The Fund works through local institutions already embedded in their communities, providing them with tools to deepen their gender strategies and better serve women clients over the long term.

This model was on display at GGSF’s one-year anniversary event, held in Luxembourg on 17 June 2025. Hosted by Innpact, the event gathered fund managers, development actors, and public stakeholders for a moment of reflection and recommitment.

A short video of interviews with investees and end borrowers highlighted the value of pairing financial resources with operational guidance — helping institutions become more responsive, inclusive, and resilient.

A panel of impact investment managers shared practical lessons from the field.

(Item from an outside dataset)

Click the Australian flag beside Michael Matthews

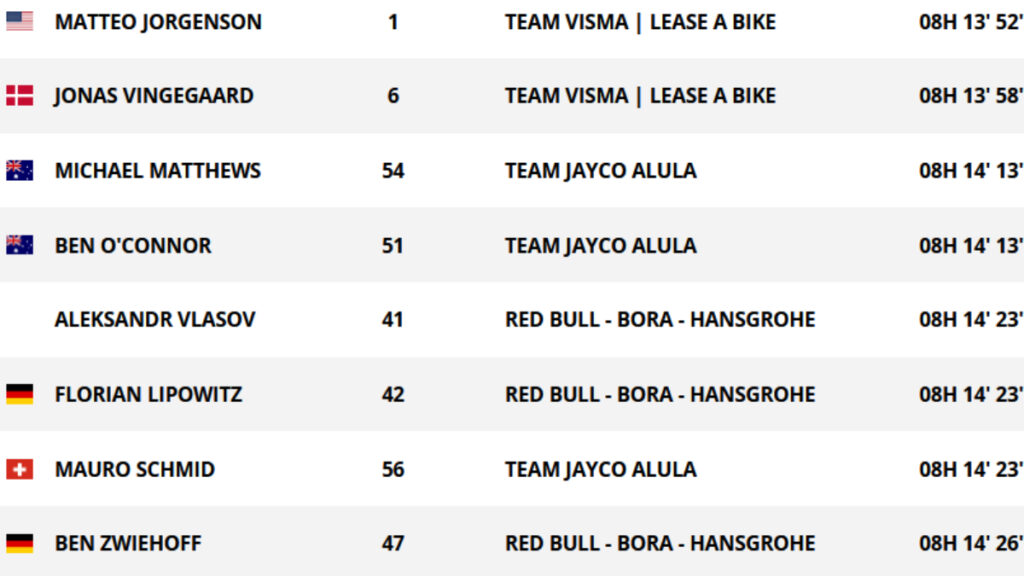[20, 170]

Participants included Incofin Investment Management, Triple Jump, responsAbility Investments, and NIRAS International Consulting. Together, they reflected on the internal alignment, data systems, and long-term support needed to turn gender strategies into practice — reinforcing the value of GGSF’s combined investment and assistance model.

Luxembourg’s ecosystem steps up

A key takeaway from the event was the role of public-sector alignment — and Luxembourg’s growing leadership in shaping gender-lens finance as a systemic priority.

Representatives from the Ministry of Finance and the Luxembourg Stock Exchange highlighted the country’s multi-pronged strategy: combining policy commitments with practical initiatives to advance inclusive finance. The Ministry’s 10-Point Action Plan and Women in Finance Charter are setting the tone at the national level, while partnerships with 2X Global are fostering innovation in fintech and blended finance solutions.

At the same time, the Luxembourg Stock Exchange is actively championing sustainable finance with a gender lens through the issuance of gender-focused bonds, reinforcing the case that gender equity is not just a social goal but a driver of long-term financial performance. Together, these institutions are positioning Luxembourg as a hub where public policy, market infrastructure, and private capital converge to accelerate gender-smart investing.

A second panel highlighted this local ecosystem and featured perspectives from the Female Entrepreneurship Fund (FEF), the International Social Finance Accelerator (ISFA), and the European Investment Bank (EIB). Moderated by 2X Global, the discussion focused on how institutions can align internal policies, financial instruments, and partnerships to translate gender commitments into scalable, lasting change.

From inclusion to influence

GGSF’s first year has shown that inclusive finance isn’t just about expanding access — it’s about shifting influence, building institutional capacity, and embedding gender equity at the core of financial systems.

With a goal of lasting impact, the work ahead will require continued collaboration, stronger accountability, and a deepened commitment to ensuring that gender-smart finance becomes the rule, not the exception.

About GGSF

The Global Gender-Smart Fund (GGSF) is the world's largest gender-smart fund and is unique thanks to its track record, extensive outreach through three portfolio managers, solid blended finance structure, partnerships with industry leaders, and global coordination of an ambitious and measurable gender strategy. The GGSF provides debt financing to financial institutions in developing countries, which is then earmarked for on-lending to women, women-owned and women-led SMEs.

The GGSF aims to strengthen the provision of gender-smart and responsible financial services to underserved women, women-owned or women-led businesses in developing markets, with the goal to improve livelihoods, increase gender balance and outreach, and promote women’s leadership.

The GGSF is a joint initiative by the Federal German Ministry for Economic and Cooperation and Development (BMZ), the German development bank KfW, the International Finance Corporation (IFC), and the Development Bank of Austria (OeEB).